#### Entries provided:
+++++

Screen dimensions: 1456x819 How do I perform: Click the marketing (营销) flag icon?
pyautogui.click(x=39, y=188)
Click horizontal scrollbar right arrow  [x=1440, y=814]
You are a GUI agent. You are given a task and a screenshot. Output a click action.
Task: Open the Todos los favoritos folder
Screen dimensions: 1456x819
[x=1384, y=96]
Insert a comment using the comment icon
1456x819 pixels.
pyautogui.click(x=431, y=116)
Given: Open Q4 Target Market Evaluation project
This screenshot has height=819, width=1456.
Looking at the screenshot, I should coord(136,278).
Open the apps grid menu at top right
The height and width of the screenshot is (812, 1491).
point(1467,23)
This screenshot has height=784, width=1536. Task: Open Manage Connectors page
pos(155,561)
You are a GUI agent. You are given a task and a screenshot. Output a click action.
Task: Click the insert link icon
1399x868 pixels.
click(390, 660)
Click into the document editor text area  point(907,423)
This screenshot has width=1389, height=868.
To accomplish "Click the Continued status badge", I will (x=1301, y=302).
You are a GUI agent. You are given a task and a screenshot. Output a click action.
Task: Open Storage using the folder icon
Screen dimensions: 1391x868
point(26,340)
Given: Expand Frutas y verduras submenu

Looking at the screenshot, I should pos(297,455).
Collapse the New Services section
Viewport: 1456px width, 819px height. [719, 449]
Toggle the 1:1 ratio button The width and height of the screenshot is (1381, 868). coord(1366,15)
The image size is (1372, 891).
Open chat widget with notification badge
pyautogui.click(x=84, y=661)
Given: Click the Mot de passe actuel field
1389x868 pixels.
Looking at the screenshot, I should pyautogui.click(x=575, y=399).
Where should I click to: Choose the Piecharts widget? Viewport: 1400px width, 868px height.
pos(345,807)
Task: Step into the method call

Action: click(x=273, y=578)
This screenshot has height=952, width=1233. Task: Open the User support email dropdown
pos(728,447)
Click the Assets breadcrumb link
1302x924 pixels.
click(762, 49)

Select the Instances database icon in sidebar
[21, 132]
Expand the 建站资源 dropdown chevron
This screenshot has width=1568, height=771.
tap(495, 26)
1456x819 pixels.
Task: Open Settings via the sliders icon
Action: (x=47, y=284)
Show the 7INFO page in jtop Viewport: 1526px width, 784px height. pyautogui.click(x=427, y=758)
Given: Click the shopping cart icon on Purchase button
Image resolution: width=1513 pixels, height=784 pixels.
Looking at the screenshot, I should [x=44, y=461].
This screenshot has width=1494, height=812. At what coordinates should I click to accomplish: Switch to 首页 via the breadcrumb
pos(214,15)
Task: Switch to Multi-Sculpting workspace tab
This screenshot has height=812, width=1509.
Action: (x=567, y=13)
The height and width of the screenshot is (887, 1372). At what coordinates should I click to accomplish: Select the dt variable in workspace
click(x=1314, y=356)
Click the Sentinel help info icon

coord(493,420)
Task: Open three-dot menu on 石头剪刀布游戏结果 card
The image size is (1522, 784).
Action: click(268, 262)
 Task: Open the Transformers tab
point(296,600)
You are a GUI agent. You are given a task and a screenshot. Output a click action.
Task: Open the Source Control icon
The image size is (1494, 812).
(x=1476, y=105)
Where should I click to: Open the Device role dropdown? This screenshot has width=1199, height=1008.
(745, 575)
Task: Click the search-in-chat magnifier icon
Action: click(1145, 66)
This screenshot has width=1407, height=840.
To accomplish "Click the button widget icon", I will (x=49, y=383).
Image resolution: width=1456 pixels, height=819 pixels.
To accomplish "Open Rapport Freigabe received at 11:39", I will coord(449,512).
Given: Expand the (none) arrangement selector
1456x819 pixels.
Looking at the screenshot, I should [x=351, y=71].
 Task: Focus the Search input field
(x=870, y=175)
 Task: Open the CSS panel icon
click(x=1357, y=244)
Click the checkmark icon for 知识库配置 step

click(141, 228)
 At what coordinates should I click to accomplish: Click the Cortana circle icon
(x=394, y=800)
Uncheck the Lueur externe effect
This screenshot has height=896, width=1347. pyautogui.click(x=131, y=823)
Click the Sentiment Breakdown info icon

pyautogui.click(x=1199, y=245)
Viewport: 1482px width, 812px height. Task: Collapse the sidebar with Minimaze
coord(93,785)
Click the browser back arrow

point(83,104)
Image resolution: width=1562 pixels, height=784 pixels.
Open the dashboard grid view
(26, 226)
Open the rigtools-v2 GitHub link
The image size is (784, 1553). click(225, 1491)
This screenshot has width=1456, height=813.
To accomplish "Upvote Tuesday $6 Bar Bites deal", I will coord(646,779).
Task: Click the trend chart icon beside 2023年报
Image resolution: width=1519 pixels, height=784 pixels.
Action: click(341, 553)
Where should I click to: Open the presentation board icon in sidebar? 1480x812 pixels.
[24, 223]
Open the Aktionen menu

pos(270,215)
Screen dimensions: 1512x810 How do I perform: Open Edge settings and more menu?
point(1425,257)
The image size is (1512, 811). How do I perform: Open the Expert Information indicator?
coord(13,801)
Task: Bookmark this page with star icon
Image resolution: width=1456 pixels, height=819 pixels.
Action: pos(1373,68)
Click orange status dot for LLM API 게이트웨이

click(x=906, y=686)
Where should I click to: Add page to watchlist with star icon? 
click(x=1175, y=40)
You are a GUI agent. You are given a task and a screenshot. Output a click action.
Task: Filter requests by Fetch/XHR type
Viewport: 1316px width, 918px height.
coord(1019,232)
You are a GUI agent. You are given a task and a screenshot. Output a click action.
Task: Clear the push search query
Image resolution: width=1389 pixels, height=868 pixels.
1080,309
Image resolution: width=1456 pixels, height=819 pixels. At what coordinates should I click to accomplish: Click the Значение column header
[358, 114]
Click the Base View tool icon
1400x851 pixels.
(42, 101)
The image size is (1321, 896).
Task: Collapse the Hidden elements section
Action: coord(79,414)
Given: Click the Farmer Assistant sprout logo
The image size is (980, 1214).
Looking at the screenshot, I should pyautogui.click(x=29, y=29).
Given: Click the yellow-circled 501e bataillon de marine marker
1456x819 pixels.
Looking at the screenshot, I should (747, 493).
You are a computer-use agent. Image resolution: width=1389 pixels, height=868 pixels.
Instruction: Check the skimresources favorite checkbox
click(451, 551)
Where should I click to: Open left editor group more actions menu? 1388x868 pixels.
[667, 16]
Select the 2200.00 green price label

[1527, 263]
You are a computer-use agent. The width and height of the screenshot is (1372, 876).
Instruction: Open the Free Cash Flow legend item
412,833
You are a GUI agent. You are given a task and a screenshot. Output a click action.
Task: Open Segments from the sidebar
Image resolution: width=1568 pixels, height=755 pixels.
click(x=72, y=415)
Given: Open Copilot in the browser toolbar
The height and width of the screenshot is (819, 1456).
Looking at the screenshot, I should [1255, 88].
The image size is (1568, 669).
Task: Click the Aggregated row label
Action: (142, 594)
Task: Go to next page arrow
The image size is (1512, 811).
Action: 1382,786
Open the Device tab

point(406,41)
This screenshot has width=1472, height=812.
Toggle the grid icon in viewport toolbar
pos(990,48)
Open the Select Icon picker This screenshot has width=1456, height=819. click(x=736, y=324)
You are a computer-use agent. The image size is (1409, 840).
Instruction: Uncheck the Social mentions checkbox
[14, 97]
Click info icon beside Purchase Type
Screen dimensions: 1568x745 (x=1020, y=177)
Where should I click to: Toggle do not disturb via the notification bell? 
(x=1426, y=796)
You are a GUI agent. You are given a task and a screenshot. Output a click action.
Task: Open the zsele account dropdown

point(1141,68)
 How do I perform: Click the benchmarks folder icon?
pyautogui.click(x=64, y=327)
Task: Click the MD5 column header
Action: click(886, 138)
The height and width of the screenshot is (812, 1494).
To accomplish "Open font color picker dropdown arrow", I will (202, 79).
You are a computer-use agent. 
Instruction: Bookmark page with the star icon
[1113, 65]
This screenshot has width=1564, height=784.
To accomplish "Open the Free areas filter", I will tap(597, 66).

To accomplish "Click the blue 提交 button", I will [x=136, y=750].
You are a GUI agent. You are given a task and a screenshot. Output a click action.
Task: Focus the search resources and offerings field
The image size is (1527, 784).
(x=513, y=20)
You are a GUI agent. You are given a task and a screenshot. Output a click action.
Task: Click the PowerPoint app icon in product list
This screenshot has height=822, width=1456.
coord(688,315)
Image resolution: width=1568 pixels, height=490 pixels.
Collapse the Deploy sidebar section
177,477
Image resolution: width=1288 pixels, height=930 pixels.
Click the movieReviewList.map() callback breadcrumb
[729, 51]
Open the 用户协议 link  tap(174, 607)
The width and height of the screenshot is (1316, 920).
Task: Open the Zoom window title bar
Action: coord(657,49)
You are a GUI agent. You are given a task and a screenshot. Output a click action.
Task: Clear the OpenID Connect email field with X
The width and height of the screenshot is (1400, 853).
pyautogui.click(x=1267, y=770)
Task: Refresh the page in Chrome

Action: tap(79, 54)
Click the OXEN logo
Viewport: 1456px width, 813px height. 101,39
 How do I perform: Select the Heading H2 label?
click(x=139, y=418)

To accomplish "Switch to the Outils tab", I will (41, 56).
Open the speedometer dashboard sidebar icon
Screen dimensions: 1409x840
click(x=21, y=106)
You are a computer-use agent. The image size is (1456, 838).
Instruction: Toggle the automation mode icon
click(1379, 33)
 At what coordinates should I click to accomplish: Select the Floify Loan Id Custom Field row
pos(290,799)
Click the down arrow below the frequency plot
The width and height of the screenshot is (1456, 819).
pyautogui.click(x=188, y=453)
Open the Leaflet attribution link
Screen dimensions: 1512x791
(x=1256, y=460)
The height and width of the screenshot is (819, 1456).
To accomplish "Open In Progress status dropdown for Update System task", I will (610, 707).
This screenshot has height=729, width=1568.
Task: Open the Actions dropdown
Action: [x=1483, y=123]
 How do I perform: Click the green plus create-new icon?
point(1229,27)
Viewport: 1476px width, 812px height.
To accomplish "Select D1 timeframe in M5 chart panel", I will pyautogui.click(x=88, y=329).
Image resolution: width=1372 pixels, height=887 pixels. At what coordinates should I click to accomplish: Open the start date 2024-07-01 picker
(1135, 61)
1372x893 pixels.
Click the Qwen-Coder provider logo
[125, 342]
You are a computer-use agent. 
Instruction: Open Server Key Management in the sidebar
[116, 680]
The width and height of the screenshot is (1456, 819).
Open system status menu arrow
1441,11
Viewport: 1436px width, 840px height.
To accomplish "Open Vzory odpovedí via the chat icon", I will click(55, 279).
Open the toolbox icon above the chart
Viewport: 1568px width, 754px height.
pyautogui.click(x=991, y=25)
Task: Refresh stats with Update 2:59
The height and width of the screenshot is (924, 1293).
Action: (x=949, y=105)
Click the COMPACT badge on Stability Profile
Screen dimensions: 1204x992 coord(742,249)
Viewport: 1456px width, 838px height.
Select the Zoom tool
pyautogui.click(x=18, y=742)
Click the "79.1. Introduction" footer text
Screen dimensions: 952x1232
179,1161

+++++

#### What is needed:
Copy out all the lines of the records that include "Clear".

#### Task solution:
Task: Clear the push search query
Task: Clear the OpenID Connect email field with X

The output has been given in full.